The winning team, Saeidni7 (pictured below) focused on the need for ambulance and hospital staff to communicate more efficiently in order to prepare the hospital for an emergency response scenario involving mass casualties. After interviewing Dr. Salam Fayyad (former Prime Minister of the Palestinian Authority), Dr. Harshad Sanghvi, Ms. Ann Hyre, and Mr. Bambang Wijayanto from EMAS Indonesia, Mr. Jason Friesen (CEO of Beacon Systems), and Dr. Junaid Razzak (Professor, Emergency Medicine Clinical Program at Johns Hopkins University School of Medicine), the team discovered that Gaza hospitals lack a streamlined communication system between ambulances or vehicles transporting patients and triage hospital staff.

Their objective was to develop a consistent protocol to transmit information and build off other similar systems previously developed for similar emergency situations. The solution was required to be robust and versatile enough to work in a 2G SMS based system, which is the predominant network in Gaza. The team realized the current solutions are inadequate in three primary ways:

  • The walkie talkies commonly used in ambulances lead to haphazard and inconsistently recorded information
  • Ambulance dispatch is not connected to all hospitals.

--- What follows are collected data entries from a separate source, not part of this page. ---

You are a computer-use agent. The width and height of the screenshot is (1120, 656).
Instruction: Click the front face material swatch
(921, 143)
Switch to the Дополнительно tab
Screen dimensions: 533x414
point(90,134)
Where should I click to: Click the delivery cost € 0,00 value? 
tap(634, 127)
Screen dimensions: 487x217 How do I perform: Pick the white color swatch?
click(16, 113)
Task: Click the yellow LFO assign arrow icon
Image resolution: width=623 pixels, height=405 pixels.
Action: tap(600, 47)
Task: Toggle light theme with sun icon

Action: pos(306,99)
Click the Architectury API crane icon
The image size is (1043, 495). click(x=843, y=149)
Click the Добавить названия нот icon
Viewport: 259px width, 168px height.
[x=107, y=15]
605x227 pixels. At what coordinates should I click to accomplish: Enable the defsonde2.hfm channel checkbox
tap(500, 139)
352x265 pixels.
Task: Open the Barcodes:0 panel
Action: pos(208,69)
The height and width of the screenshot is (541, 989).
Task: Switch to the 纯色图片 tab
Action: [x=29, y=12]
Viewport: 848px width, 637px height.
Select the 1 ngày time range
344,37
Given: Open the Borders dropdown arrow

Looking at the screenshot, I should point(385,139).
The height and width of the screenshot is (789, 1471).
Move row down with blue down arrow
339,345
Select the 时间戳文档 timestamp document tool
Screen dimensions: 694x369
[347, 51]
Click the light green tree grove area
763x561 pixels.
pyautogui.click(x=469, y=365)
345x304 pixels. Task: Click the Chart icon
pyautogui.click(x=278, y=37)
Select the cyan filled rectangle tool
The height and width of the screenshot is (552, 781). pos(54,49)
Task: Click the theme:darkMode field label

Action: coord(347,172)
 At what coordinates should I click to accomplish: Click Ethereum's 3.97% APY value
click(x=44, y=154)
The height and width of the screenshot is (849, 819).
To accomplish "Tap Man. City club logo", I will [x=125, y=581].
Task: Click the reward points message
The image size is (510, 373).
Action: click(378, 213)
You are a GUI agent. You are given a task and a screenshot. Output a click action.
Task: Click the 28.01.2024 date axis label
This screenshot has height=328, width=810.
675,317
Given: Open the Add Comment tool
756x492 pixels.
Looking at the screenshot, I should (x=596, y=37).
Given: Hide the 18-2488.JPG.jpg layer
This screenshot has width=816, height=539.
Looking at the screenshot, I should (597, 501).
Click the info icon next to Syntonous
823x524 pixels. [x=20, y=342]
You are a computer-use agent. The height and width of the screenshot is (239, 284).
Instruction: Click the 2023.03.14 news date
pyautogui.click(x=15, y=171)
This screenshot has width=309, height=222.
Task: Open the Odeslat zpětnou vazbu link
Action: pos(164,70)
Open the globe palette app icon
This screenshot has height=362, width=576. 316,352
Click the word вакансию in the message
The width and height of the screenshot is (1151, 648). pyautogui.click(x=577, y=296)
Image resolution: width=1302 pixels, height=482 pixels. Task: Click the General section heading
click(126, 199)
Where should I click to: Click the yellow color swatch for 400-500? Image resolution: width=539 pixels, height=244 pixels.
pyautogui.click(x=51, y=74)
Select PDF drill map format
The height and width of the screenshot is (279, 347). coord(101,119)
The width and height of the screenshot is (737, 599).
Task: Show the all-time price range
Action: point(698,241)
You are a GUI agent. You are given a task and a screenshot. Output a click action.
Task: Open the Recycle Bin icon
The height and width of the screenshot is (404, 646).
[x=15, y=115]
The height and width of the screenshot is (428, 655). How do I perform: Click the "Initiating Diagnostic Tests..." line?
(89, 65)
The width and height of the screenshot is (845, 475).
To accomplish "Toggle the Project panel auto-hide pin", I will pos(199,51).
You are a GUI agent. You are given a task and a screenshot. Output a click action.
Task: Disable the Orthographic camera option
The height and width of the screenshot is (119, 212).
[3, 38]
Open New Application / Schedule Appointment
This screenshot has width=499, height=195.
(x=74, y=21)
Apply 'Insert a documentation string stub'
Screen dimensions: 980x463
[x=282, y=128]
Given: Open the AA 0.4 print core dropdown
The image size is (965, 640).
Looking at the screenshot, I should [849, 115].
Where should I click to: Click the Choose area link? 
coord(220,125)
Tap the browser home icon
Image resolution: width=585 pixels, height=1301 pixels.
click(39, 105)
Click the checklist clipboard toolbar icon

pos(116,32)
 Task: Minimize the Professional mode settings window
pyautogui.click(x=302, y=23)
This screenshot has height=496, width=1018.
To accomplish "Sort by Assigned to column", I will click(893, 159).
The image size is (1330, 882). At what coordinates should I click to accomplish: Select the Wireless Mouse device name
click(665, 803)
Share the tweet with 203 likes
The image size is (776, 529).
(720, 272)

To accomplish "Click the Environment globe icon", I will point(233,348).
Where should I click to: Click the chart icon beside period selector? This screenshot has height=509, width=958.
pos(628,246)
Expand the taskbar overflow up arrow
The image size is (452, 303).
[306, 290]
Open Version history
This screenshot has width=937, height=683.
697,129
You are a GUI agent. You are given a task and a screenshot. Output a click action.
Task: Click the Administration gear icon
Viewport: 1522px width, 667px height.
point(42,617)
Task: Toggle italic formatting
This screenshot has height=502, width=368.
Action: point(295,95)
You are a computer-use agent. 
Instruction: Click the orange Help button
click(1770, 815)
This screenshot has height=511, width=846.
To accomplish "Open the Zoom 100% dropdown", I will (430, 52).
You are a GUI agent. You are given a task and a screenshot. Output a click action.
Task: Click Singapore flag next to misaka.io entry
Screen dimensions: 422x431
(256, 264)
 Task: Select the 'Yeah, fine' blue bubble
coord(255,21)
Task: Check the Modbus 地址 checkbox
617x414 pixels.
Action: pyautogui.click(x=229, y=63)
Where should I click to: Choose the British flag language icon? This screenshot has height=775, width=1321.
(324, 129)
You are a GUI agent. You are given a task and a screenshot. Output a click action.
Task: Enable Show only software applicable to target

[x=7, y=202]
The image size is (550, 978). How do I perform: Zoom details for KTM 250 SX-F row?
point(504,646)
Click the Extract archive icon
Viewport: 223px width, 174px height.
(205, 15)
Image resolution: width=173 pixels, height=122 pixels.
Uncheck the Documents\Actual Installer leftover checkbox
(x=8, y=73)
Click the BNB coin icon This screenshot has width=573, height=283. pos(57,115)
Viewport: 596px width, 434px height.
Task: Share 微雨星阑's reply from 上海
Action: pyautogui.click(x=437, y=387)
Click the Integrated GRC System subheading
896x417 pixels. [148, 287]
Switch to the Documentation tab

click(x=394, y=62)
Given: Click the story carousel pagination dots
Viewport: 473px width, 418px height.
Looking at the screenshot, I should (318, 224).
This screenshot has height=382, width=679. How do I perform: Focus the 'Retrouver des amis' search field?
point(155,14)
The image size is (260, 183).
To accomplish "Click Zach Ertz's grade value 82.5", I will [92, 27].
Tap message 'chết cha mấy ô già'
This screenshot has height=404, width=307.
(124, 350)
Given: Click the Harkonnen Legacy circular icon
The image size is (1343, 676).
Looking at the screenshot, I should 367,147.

There is no coordinated ambulance transport or dispatch system coordinated across all the hospitals or separated areas of responsibility.
  • Medical forms used to admit patients are long, delay treatment, and not suitable for consolidated triage or visualization leading to disproportionately overwhelmed medical centers.

With those problems compiled, the hospital staff has limited advance knowledge of incoming patients, triage nurses are unable to make ambulance dispatch or delivery decisions based on severity and expected inflow, and treatment is sub-optimal due to the lack of consistent electronic data between vehicles and hospitals.

A key feature of the Humanitarian Health Design Challenge was transcontinental design teams comprised of participants from both Baltimore and Gaza. The winning team members are (left to right) Ashok Sivakumar and Lucia La at Johns Hopkins University in Baltimore, USA and Miassar Abutabikh, Hazem Zaqout, Ibraheem Elhout, Iyad Abunamous, Mohammed Elmadhoun, Mahmoud aldahdouh, and Reem Mohanna in Gaza City, Gaza.

The team’s proposed solution was Saeidni7, an integrated two-phased communication protocol. The system allows first responders, or those on the scene, to capture information about patients and update a dashboard at the triage nurse station. Ninety percent of mobile phones use Android, so Android was chosen as the mobile platform, with GUI shown for input data. Once submitted via the app, the data is converted to JSON and sent over SMS to a centralized phone number that updates the organized patient information in a Triage Dashboard at hospitals and other operation centers in real time. The concept of this workflow is shown in the image below.

The system builds upon Beacon SMS™, already developed to allow a central SMS number to autonomously coordinate patient transport. This results in individual hospitals treating or redirecting patients such that one facility is not disproportionately burdened. The expected utility would be for a triage nurse located in any participating hospital or centralized medical facility to create an incident using Beacon and streamline dispatch transportation. First responders would respond through Beacon with a standardized protocol and leverage personal vehicles, trucks, and ambulances in a coordinated manner. The Beacon text protocol and associated example map of hypothetical incidents for Gaza are depicted in the image below.


About the Author

Sofia Ahsanuddin is an Associate Staff Engineer at the Johns Hopkins University, where she has worked on creating and implementing Design Challenges in the Gaza Strip and Lebanon. Sofia is passionate about sustainable development and is an MD candidate at the Icahn School of Medicine at Mount Sinai in New York City, USA.